───── SUMBER ─────
Seiring perkembangan teknologi, idealnya kualitas pembelajaran kimia di kelas semakin baik sehingga guru mampu membawa peserta didik kepada keberhasilan belajar.
Dominasi guru dalam proses pembelajaran selama ini menyebabkan peserta didik bersifat pasif. Aktivitas peserta didik yang dominan adalah mendengarkan dan mencatat penjelasan guru. Mereka kurang aktif bertanya dan mengemukakan pendapatnya. Mereka juga kurang termotivasi untuk memecahkan masalah secara bersama. Akibat keadaan ini menyebabkan kinerja dan prestasi belajar kimia rendah. Termasuk materi kimia karbon yang sering disampaikan dengan model satu arah (teacher centered).
Senyawa karbon yang berasal dari makhluk hidup disebut organik. Sedangkan senyawa karbon yang tidak berasal dari makhluk hidup disebut senyawa anorganik.
Setelah Friederck Wohler tahun 1828 berhasil mensintesa urea dengan memanaskan ammonium sianat, sejak itu banyak dilakukan percobaan untuk membuat senyawa organik. Dengan demikian, nama senyawa organik lebih tepat disebut senyawa karbon.
Untuk mempelajari senyawa hidrokarbon lebih banyak mendengarkan dan menghafal informasi sehingga peserta didik kurang aktif, kurang termotivasi untuk memecahkan masalah bersama. Berkenaan dengan hal itu, perlu diupayakan model pembelajaran yang mendorong munculnya belajar bermakna, yakni melibatkan peserta didik secara fisik, mental dan intelektual dalam aktivitas belajar.
───── DATA MENTAH ─────
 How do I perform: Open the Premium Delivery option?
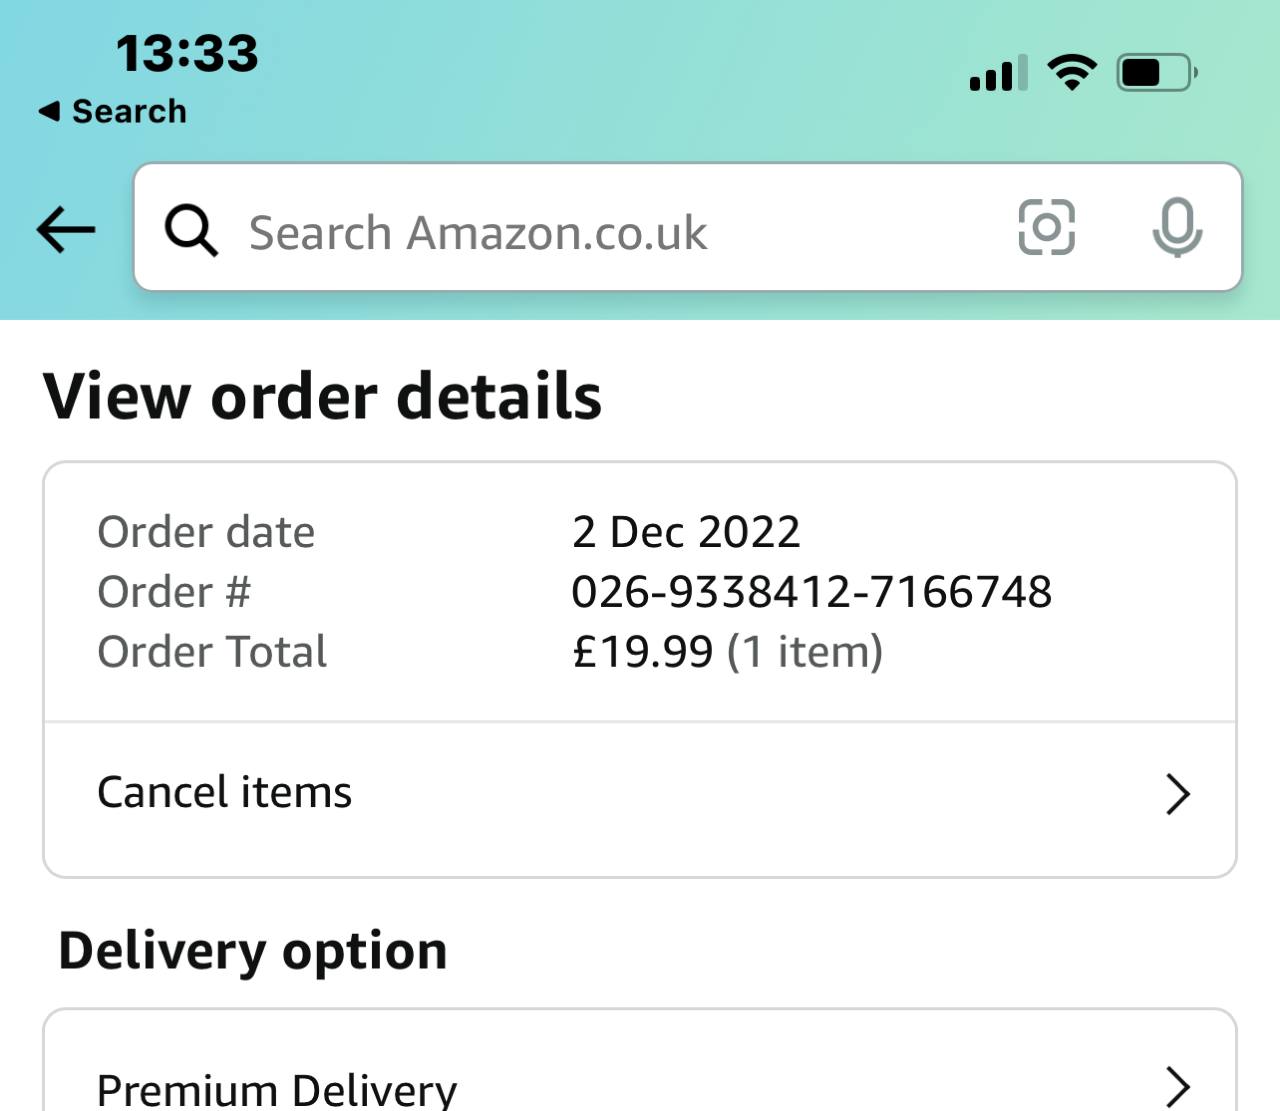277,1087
─────
───── DATA MENTAH ─────
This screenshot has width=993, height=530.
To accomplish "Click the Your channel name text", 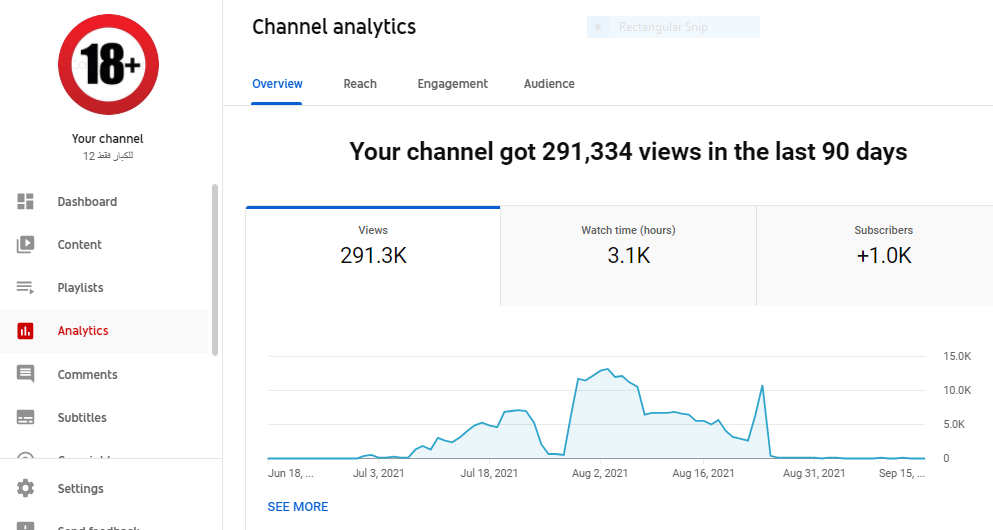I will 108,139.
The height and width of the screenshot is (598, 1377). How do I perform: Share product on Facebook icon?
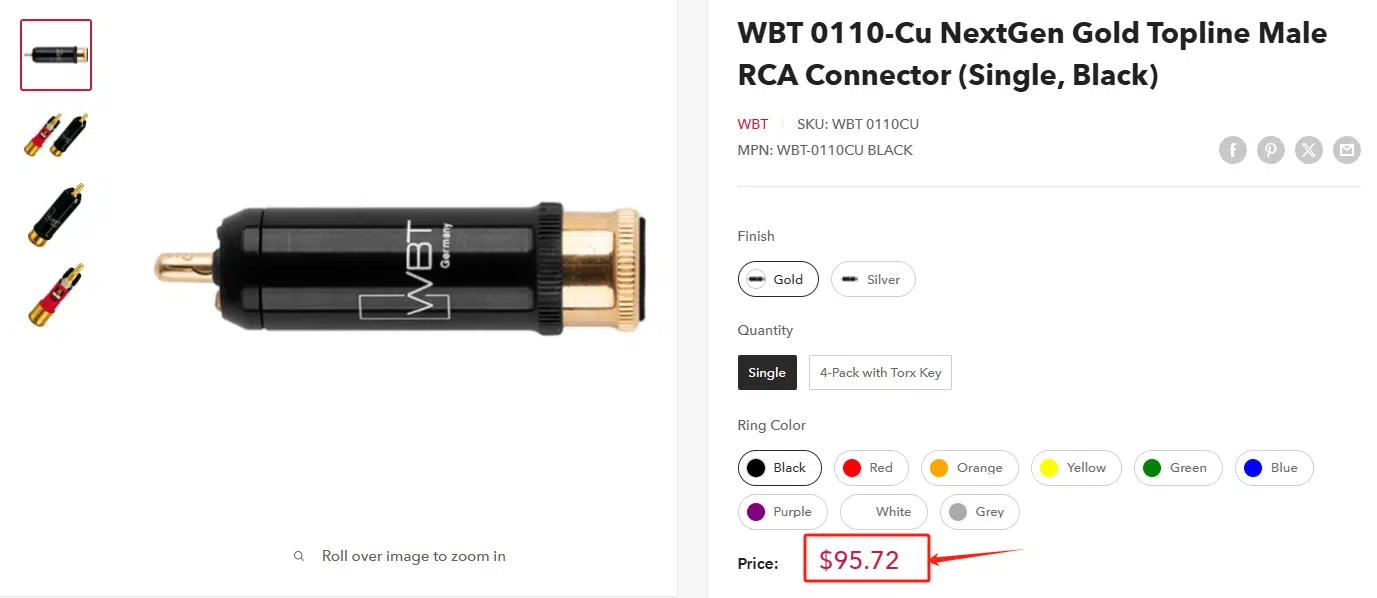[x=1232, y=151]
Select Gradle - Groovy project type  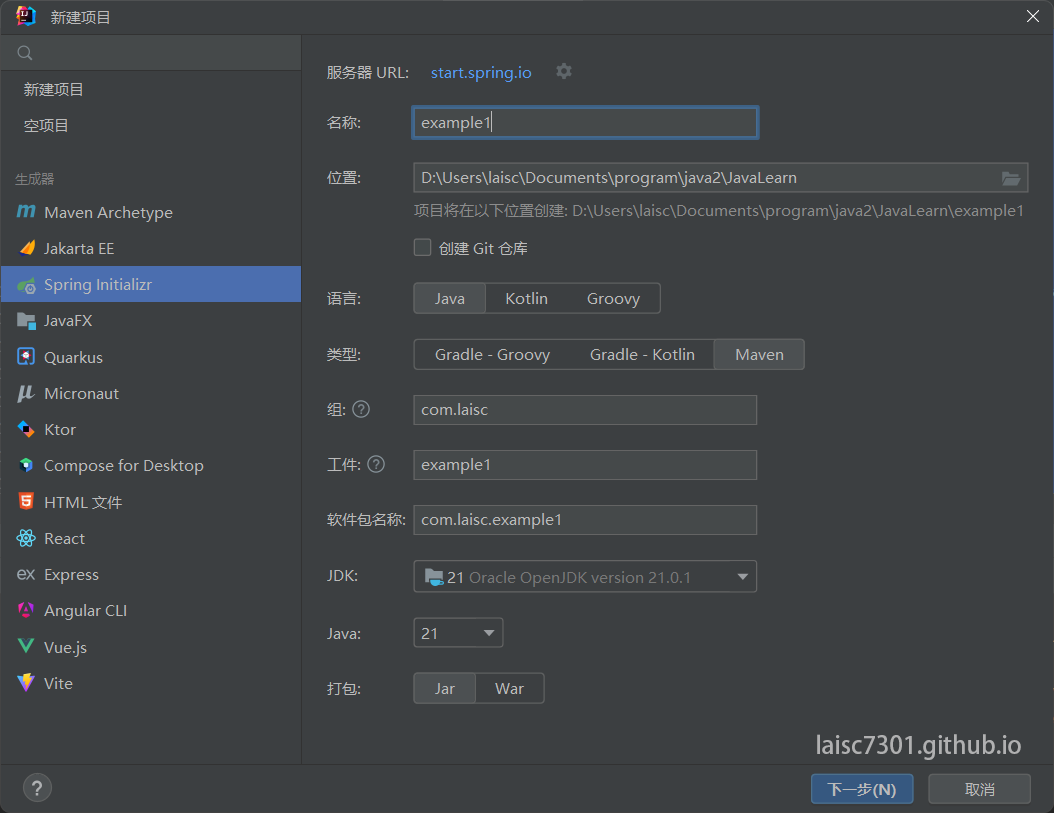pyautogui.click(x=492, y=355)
─────
───── DATA MENTAH ─────
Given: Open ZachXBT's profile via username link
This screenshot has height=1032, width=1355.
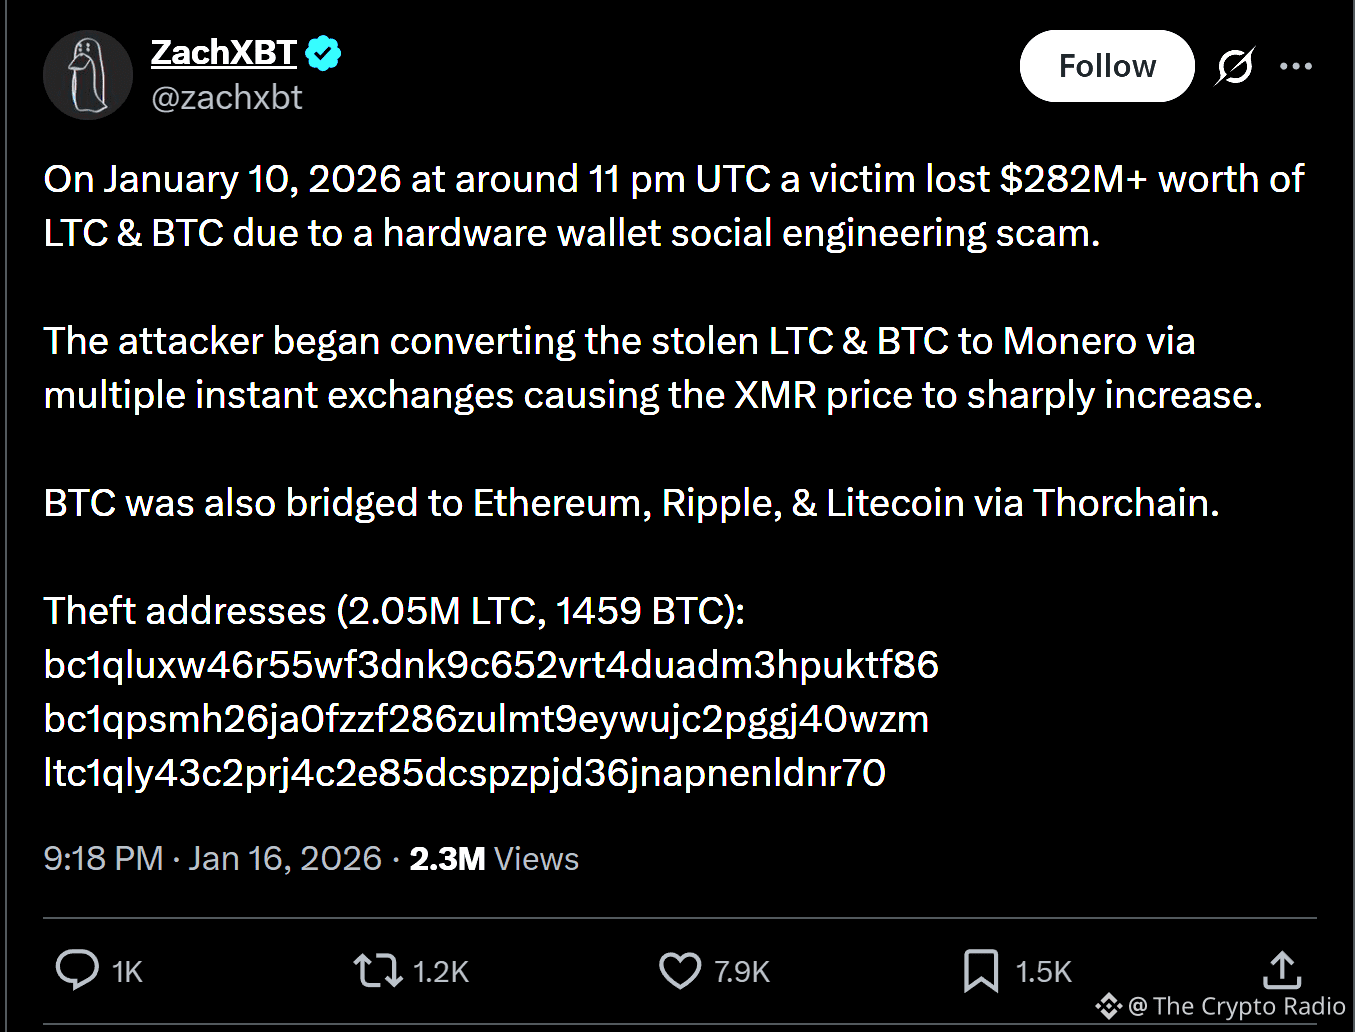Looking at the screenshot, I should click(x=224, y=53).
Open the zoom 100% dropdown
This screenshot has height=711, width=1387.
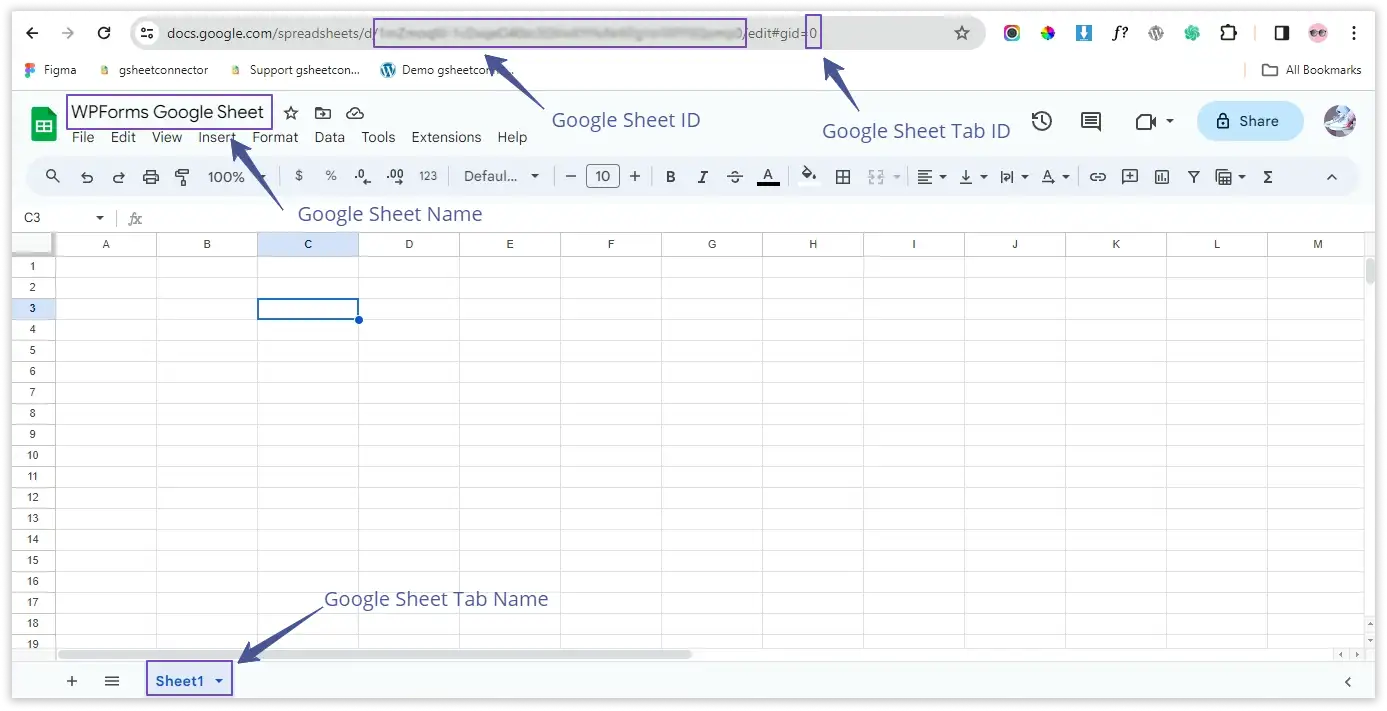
─────
TUGAS:
a) Jawab pertanyaan berikut berdasarkan teks sumber:
(i) Siapa yang berhasil mensintesis urea pada tahun 1828?
(ii) Apa sebutan bagi senyawa karbon yang tidak berasal dari makhluk hidup?
(iii) Aktivitas apa yang paling dominan dilakukan peserta didik?
b) Sebutkan semua cara peserta didik dilibatkan dalam aktivitas belajar menurut model pembelajaran yang diusulkan dalam teks sumber.
c) Salin bagian teks sumber mulai dari "Dominasi guru dalam" hingga "disebut senyawa anorganik.".

JAWABAN LENGKAP:
a)
(i) Friederck Wohler
(ii) Senyawa anorganik
(iii) Mendengarkan dan mencatat penjelasan guru

b) Fisik, mental, dan intelektual

c)
Dominasi guru dalam proses pembelajaran selama ini menyebabkan peserta didik bersifat pasif. Aktivitas peserta didik yang dominan adalah mendengarkan dan mencatat penjelasan guru. Mereka kurang aktif bertanya dan mengemukakan pendapatnya. Mereka juga kurang termotivasi untuk memecahkan masalah secara bersama. Akibat keadaan ini menyebabkan kinerja dan prestasi belajar kimia rendah. Termasuk materi kimia karbon yang sering disampaikan dengan model satu arah (teacher centered).
Senyawa karbon yang berasal dari makhluk hidup disebut organik. Sedangkan senyawa karbon yang tidak berasal dari makhluk hidup disebut senyawa anorganik.